Психиатр ответил сдержанно:

– Ваша дочь.

И клоун впервые в жизни не нашелся что ответить.

– Пресвятая Богородица, – пробормотала Серафима Ивановна, осенив себя крестом, – помилуй грехи наши тяжкие.

– Егор! – сказала Алена жестко. – Что ты сделал с Ромой?

– Подарил ему охотничий нож.

– Ты?..

– Я сейчас вернусь. – Егор встал. – За мной ни шагу, я этого требую.

* * *

На ступеньке возле ниши сидел Рома в какой-то немыслимой позе, голова между коленями, руки распластаны по дубовой половице. Конец! Егор замер. Да что же я, палач? Или надо было умыть руки и сдать друга куда подальше? Спустившись по ступенькам, встал напротив, коснулся руками плеч, безвольное туловище откинулось назад, ударившись об угол ниши. В золотом луче из оконца блеснуло красное пятно. Кровь. Тут только заметил он кровь на ступеньке, на руках, на лице. Рома открыл глаза и сказал:

– Не смог. Крови испугался. Видишь? – Поднял левую руку: запястье перевязано носовым платком, пропитанным кровью.

– Ты… вены вскрыл?

– Ты же велел.

Егор заплакал, как не плакал с детских позабытых лет.

– Ромка, беги! Беги, скройся, черт с тобой!

– Некуда, – он улыбнулся ужасной улыбкой. – Я больше не могу, надо сдаваться.

– Тебя расстреляют.

– Говорю же, я не виноват.

– Ну, в психушке будешь сидеть.

Господи, что за тоска! Егор поднял голову: конечно, они были здесь, стояли на верхней площадке и слушали. Раздался возглас:

– Вы убили мою жену?

И дальше с равномерной последовательностью упали беспощадные реплики:

– Мама! За что?

– Ты? Моего ребенка!

– Даже не отдали урну с прахом!

Рома поднялся перед обвинителями, твердя как заведенный: «не виноват… не виноват… не виноват…» Звенящий голос его «сестры милосердия» покрыл бормотанье:

– Да поглядите же на него! Он муху обидеть не способен! Он слабак. Что ж ты молчишь, Егор? Друг сердечный! А вы, Серафима Ивановна, куда подевалась ваша святость?

– Аленушка! Сестра… – И недоговорив, подсудимый грохнулся на дубовые половицы.

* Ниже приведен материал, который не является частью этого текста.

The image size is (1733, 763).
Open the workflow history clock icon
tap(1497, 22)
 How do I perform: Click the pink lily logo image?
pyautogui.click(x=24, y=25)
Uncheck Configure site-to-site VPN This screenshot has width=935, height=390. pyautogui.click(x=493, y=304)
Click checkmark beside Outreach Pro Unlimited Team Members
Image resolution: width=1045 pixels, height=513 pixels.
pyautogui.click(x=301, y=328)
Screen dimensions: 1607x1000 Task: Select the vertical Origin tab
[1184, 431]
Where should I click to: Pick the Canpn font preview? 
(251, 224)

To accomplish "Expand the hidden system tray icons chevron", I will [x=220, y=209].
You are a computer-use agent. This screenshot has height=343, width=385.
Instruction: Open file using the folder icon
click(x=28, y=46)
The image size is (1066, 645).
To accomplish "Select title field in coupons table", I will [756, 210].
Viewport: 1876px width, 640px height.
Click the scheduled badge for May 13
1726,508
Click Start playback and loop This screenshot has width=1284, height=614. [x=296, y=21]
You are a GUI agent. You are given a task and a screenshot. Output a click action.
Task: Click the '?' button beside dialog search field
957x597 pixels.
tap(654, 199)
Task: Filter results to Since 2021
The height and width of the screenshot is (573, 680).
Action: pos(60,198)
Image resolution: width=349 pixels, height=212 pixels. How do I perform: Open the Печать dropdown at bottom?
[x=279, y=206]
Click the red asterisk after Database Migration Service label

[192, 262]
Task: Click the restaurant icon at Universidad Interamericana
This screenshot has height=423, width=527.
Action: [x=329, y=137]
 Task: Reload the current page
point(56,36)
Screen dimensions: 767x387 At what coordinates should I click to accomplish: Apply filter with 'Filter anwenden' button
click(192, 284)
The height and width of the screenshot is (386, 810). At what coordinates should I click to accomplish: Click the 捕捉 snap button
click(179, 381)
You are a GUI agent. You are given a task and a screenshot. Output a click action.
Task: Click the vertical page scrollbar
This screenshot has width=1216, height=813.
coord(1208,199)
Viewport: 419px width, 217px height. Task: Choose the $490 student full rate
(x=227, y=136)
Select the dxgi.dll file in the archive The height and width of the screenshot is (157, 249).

Она сбежала по ступенькам, положила его голову на колени, заявив буднично:

– Обморок. Это у него бывает. Ничего, пройдет.

Поколебавшись, психиатр спустился, взял руку Романа, подержал, слушая пульс, приподнял двумя пальцами веки, обнажив закатившийся, будто мертвый, зрачок.

– Давно это у него?

– Последний год.

– Как часто?

– Примерно раз в неделю. Теперь чаще. Теперь он будет спать несколько часов.

– Понятно, защитная реакция. И все же вынужден огорчить вас, Алена: он вполне вменяем, то есть отвечает за свои действия перед законом.

– Так что, органы вызывать? – спросил присмиревший клоун.

– Если у кого-то из вас есть улики и доказательства, если кто-то знает мотив преступления и как произошла подмена – возможно, потребуется эксгумация. – вызывайте. В противном случае майор Пронин поднимет вас на смех.

Все смотрели на Егора. Плюнуть бы на всю эту свистопляску, взять ее за руку и уйти куда глаза глядят. Но у ног валяется полумертвое тело… друг сердечный!

– Улик нет, доказательств нет. Точнее, есть одно, вещдок, но о его местонахождении знает только Роман.

– Давайте-ка, люди добрые, – заговорила Серафима Ивановна, – отнесем человека отдохнуть, пусть поспит.

– Отнесем на место преступления, – процедил Неручев. – Нам еще из него показания выбивать… Да он в крови!

– Хотел вскрыть вены, – пояснил Егор.

Минут через десять Рома спал как убитый на кушетке психиатра. запертый на ключ. Действующие лица, стражи закона, расположились за стенкой, за столом красного дерева, где вместо сирени, ландышей и гиацинтов лежал охотничий нож с пятнами крови.

– Соня, ты можешь продолжать? – робко спросил Егор: в глазах ее сиял черный свет, обращенный к нему.

– Ну что? Научилась доить коров, получила койку в общежитии.

– А где была прописана Варвара – твой двойник?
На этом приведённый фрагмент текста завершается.